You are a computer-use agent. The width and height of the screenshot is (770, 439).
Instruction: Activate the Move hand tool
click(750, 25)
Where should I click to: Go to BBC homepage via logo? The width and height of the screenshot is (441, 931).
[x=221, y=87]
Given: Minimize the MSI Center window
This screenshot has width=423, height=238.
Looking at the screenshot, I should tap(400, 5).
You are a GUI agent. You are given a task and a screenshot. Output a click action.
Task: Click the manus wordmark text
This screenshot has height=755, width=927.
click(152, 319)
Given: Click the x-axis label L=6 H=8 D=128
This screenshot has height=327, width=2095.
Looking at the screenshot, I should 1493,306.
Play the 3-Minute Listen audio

##########

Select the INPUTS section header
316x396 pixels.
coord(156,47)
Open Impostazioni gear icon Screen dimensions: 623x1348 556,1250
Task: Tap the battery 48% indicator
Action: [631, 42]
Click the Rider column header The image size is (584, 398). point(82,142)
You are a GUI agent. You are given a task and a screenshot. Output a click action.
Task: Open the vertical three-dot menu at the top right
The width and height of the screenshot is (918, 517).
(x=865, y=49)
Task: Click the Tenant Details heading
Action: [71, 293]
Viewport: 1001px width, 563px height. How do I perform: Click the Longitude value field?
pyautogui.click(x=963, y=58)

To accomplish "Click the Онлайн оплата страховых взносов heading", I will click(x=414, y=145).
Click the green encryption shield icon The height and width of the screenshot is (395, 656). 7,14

##########

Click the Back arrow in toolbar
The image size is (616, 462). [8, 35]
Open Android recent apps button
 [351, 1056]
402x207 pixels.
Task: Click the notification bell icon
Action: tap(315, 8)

##########

Working from the entries above, find every line in which the word "header" occurs and copy it.

→ Response to the exercise:
Select the INPUTS section header
Click the Rider column header The image size is (584, 398). point(82,142)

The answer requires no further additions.